Reframing the past to create a new future

What a Roman god, Greece adopting the Euro, the toilet paper panic, the Great Resignation, and the Oi Polloi executive summary all have in common. AKA a brass tacks and immersive story teaser.

Mary Valiakas
12 min readJan 2, 2022

If holiday memes ranging from facetious to exasperated are anything to judge by, folks are feeling the strain as we enter the 3rd season of ‘When Rona Came to Town’. Instead of doing a personal reflection this new year, I wondered, if our civilisation could look back to course correct our way forward, what events would we survey? How far back would we look?

Keep calm and read on

Looking back to look forward is a practice the Romans embraced with their two-headed god Janus, after whom this month is named. God of beginnings and endings, Janus, could simultaneously see forward and backwards, inside and out without turning around. He held a staff in his right hand, in order to guide travellers along the correct route, and a key in his left to open gates.

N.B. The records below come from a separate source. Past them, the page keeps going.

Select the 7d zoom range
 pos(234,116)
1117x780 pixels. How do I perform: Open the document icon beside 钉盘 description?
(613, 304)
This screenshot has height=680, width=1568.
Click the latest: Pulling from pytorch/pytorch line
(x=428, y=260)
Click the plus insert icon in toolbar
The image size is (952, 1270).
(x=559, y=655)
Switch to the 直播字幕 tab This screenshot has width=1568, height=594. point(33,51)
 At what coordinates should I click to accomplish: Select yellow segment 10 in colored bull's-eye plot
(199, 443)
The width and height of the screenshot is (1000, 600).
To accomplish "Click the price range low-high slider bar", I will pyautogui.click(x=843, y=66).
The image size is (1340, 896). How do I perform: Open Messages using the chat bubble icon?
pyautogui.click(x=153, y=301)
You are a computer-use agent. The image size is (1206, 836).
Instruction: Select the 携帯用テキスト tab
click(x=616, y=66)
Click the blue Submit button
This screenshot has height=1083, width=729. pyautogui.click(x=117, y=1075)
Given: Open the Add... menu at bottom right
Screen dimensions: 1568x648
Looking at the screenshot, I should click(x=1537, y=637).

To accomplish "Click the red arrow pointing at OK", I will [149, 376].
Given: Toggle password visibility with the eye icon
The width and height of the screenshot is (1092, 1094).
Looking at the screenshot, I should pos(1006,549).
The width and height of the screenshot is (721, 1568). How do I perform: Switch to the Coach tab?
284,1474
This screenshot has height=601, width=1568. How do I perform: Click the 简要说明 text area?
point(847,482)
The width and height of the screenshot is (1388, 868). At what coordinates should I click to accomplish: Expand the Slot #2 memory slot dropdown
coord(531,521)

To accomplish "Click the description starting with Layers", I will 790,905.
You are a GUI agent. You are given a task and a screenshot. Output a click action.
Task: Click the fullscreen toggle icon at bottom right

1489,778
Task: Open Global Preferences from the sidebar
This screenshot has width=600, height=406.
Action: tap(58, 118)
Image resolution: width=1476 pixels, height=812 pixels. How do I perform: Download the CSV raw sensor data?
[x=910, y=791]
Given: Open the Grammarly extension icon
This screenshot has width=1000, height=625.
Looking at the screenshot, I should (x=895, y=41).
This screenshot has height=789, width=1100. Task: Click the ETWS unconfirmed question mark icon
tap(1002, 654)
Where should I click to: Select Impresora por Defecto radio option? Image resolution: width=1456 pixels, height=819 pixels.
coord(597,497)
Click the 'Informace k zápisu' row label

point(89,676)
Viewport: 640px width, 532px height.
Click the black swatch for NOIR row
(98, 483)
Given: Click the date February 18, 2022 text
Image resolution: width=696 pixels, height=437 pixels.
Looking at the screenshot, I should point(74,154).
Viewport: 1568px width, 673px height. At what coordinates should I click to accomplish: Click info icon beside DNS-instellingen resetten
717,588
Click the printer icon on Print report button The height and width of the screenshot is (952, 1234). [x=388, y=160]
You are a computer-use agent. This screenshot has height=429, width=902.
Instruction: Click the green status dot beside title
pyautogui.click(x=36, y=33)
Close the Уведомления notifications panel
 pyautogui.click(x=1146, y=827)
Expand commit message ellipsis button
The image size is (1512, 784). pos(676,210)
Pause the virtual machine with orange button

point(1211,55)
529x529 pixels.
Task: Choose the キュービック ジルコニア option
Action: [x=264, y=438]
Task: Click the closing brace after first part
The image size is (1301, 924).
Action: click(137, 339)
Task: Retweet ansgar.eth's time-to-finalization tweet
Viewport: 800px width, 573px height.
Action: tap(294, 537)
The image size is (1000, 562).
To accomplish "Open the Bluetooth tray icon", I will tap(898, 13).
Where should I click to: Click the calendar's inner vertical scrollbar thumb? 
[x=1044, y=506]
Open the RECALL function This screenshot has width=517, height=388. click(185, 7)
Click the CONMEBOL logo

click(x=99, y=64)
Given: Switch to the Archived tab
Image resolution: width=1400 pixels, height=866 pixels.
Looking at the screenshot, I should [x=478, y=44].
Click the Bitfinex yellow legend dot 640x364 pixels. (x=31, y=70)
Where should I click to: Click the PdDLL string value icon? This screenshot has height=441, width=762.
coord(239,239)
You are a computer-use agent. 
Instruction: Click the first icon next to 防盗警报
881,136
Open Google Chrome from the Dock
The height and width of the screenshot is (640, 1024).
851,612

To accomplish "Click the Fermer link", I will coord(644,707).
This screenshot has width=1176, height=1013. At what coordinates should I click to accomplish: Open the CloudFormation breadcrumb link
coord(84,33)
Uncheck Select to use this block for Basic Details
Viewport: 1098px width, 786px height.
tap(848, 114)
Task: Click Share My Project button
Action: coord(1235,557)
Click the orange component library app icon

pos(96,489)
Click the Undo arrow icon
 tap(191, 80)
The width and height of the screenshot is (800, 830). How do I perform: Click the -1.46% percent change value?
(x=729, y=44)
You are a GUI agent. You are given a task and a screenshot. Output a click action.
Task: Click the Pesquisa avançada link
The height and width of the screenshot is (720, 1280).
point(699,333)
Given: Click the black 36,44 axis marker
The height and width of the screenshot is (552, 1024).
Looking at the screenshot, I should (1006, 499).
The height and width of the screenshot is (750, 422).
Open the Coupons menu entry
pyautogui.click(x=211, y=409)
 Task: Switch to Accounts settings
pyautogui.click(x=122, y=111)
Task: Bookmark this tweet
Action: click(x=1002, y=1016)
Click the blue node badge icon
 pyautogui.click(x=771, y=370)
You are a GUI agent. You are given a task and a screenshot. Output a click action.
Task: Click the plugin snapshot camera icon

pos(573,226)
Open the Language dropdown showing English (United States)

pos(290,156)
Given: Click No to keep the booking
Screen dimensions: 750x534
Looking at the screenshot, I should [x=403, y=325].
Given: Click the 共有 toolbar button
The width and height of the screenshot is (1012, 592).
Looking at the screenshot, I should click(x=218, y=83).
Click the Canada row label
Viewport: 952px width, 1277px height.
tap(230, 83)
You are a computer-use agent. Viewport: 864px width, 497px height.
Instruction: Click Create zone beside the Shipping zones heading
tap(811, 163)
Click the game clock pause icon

What course corrections would we make and what doors would open if we possessed Janus’ unique ability? This was my thought experiment for this first day of 2022 as I take a break from writing a book on immersive systems change.

The J-man himself

Looking back: a civilisation based in rationalism and its end

I’m not a fan of short-termism, and I am a fan of socioeconomic innovation, so I thought I’d look further back than 2021 to see what I could learn. Then look a little further forward too. And since we live in a system of globalised, capitalist market economies, a cursory search reveals new year’s day has been popular with the powers that be…

  • January 1st 1992: Europe breaks down trade barriers with the Maastricht treaty (although this was signed in Feb)
  • January 1st 1994: The North American Free Trade agreement comes into effect making trade easier between the US, Canada and Mexico
  • January 1st 2002: the Euro becomes official currency in 12 EU countries, including Greece.

It seems we’ve been on a course to unite the world, even if it did start with trade — and not cultural identity. Could this be how we ended up in the midst of culture wars? But let’s home in on Greece for a quick minute – since I have a theory that it’s where modern civilisation was both born and is now dying.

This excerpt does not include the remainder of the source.